TASK DATA below:
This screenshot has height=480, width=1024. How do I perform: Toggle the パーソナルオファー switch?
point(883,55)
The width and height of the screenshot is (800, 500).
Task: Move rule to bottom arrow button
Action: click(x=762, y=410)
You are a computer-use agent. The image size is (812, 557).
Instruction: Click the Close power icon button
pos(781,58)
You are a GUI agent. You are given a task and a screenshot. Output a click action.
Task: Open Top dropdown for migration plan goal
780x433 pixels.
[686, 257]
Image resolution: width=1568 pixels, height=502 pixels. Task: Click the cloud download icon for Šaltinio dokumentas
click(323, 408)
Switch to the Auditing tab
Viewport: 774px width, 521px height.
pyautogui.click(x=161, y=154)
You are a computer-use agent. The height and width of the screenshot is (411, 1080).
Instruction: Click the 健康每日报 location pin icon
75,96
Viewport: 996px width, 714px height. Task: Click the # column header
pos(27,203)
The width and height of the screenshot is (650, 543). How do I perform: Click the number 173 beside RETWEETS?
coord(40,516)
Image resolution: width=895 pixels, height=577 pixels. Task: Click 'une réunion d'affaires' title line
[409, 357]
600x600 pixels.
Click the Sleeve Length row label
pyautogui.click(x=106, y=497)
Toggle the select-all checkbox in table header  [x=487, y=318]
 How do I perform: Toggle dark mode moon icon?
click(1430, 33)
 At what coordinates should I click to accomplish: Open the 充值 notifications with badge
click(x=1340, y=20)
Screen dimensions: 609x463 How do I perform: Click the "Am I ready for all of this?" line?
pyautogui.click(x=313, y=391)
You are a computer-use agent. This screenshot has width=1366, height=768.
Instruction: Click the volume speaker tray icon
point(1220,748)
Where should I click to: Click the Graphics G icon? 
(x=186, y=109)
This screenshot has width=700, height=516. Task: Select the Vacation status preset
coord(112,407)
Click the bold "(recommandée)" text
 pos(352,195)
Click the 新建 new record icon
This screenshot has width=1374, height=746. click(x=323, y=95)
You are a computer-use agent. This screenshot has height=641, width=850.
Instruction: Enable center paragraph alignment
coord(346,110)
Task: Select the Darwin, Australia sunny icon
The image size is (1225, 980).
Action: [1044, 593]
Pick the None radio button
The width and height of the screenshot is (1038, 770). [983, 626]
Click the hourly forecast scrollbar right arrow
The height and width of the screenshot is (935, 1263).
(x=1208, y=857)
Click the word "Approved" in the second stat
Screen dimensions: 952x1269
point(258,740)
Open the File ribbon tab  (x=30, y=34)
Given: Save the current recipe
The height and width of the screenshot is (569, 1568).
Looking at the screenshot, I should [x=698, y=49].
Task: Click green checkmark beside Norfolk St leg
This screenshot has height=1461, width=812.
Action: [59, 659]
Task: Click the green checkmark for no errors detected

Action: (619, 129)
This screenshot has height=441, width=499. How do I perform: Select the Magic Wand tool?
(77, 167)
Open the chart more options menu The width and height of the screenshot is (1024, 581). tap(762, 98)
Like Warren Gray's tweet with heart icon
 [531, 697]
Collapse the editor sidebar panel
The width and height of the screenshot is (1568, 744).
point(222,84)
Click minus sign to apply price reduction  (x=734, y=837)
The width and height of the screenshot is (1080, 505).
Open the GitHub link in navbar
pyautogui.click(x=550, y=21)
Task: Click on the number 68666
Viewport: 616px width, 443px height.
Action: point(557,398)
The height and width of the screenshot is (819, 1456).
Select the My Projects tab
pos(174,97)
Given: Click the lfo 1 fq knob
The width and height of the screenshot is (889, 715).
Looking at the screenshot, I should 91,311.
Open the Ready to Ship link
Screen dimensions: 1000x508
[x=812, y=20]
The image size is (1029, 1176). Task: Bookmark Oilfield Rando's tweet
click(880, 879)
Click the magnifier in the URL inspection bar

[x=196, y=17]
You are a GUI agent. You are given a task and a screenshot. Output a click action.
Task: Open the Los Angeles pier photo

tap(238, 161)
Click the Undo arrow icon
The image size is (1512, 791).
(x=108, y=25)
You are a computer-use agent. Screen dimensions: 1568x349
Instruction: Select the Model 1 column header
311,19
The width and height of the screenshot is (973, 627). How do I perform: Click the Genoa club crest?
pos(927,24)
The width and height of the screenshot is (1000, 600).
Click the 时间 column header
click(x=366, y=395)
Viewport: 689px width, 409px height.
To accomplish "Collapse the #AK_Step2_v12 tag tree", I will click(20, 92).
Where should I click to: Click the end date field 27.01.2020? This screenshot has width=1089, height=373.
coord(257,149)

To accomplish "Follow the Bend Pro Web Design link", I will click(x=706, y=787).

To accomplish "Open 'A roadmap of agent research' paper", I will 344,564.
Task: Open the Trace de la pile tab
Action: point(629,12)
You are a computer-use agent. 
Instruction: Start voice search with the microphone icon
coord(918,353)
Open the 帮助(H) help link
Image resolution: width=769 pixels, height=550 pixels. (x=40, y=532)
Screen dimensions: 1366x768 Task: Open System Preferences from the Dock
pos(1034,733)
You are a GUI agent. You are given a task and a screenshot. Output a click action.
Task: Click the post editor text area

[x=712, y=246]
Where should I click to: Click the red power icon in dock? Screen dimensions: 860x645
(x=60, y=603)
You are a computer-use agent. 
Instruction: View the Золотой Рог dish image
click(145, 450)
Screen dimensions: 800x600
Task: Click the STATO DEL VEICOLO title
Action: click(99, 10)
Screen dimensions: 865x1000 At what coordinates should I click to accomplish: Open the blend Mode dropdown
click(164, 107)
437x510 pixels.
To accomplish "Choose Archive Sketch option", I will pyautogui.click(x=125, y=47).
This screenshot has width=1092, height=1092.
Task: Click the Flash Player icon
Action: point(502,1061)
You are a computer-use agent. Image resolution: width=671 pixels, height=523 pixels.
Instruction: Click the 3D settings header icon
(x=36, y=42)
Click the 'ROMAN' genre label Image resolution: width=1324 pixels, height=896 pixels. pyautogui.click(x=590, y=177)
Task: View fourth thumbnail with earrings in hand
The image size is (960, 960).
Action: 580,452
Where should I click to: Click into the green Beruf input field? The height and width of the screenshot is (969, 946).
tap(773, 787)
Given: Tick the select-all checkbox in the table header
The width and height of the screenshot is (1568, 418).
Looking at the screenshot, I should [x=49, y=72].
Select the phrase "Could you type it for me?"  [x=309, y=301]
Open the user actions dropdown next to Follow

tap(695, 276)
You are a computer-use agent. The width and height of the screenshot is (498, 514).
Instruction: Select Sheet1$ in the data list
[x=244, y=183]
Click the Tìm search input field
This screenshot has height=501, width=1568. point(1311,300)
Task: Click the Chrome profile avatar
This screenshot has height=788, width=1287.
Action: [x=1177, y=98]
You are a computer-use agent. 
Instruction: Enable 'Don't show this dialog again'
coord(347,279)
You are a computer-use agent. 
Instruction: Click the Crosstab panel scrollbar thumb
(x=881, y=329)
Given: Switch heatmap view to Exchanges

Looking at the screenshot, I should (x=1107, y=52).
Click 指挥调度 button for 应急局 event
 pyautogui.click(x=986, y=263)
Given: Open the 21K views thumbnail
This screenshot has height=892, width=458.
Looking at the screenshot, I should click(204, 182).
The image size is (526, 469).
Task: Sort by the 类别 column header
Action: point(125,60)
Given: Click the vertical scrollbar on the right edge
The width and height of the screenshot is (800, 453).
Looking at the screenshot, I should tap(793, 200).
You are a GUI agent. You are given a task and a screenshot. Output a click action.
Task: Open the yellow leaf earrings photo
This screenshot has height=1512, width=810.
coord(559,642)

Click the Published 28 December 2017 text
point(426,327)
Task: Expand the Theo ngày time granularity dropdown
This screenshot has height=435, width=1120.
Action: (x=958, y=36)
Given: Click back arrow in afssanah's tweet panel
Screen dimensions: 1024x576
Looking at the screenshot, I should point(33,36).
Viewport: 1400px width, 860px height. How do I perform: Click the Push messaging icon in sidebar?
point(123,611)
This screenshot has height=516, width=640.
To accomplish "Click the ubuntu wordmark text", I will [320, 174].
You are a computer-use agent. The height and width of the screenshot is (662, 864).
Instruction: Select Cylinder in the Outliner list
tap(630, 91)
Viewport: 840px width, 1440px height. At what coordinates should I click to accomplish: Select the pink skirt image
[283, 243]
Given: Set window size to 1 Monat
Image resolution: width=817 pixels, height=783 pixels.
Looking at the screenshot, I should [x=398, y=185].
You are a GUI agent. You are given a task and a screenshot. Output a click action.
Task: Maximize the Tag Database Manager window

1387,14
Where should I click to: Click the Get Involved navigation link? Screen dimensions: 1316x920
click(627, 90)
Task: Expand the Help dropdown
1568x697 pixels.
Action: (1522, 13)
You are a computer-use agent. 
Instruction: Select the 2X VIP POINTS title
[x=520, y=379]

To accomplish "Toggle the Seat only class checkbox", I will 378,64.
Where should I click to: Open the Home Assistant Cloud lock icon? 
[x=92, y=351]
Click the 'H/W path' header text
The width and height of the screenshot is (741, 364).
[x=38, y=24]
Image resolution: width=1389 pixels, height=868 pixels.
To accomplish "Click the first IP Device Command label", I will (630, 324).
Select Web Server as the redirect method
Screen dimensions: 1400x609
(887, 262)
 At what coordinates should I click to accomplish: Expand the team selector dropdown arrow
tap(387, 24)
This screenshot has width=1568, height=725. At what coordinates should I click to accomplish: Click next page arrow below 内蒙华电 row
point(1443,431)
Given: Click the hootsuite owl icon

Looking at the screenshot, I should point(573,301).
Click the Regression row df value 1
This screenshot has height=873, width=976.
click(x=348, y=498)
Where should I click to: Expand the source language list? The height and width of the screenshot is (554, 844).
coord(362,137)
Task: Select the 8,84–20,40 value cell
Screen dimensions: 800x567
End of TASK DATA.
Of all the entries above, repeat only the lines from the line that has "Task: Open Top" to the line that has "Task: Select the Darwin, Australia sunny icon", both lines included, exactly.

◆ EXPECTED ANSWER:
Task: Open Top dropdown for migration plan goal
780x433 pixels.
[686, 257]
Image resolution: width=1568 pixels, height=502 pixels. Task: Click the cloud download icon for Šaltinio dokumentas
click(323, 408)
Switch to the Auditing tab
Viewport: 774px width, 521px height.
pyautogui.click(x=161, y=154)
You are a computer-use agent. The height and width of the screenshot is (411, 1080).
Instruction: Click the 健康每日报 location pin icon
75,96
Viewport: 996px width, 714px height. Task: Click the # column header
pos(27,203)
The width and height of the screenshot is (650, 543). How do I perform: Click the number 173 beside RETWEETS?
coord(40,516)
Image resolution: width=895 pixels, height=577 pixels. Task: Click 'une réunion d'affaires' title line
[409, 357]
600x600 pixels.
Click the Sleeve Length row label
pyautogui.click(x=106, y=497)
Toggle the select-all checkbox in table header  [x=487, y=318]
 How do I perform: Toggle dark mode moon icon?
click(1430, 33)
 At what coordinates should I click to accomplish: Open the 充值 notifications with badge
click(x=1340, y=20)
Screen dimensions: 609x463 How do I perform: Click the "Am I ready for all of this?" line?
pyautogui.click(x=313, y=391)
You are a computer-use agent. This screenshot has width=1366, height=768.
Instruction: Click the volume speaker tray icon
point(1220,748)
Where should I click to: Click the Graphics G icon? 
(x=186, y=109)
This screenshot has width=700, height=516. Task: Select the Vacation status preset
coord(112,407)
Click the bold "(recommandée)" text
 pos(352,195)
Click the 新建 new record icon
This screenshot has width=1374, height=746. click(x=323, y=95)
You are a computer-use agent. This screenshot has height=641, width=850.
Instruction: Enable center paragraph alignment
coord(346,110)
Task: Select the Darwin, Australia sunny icon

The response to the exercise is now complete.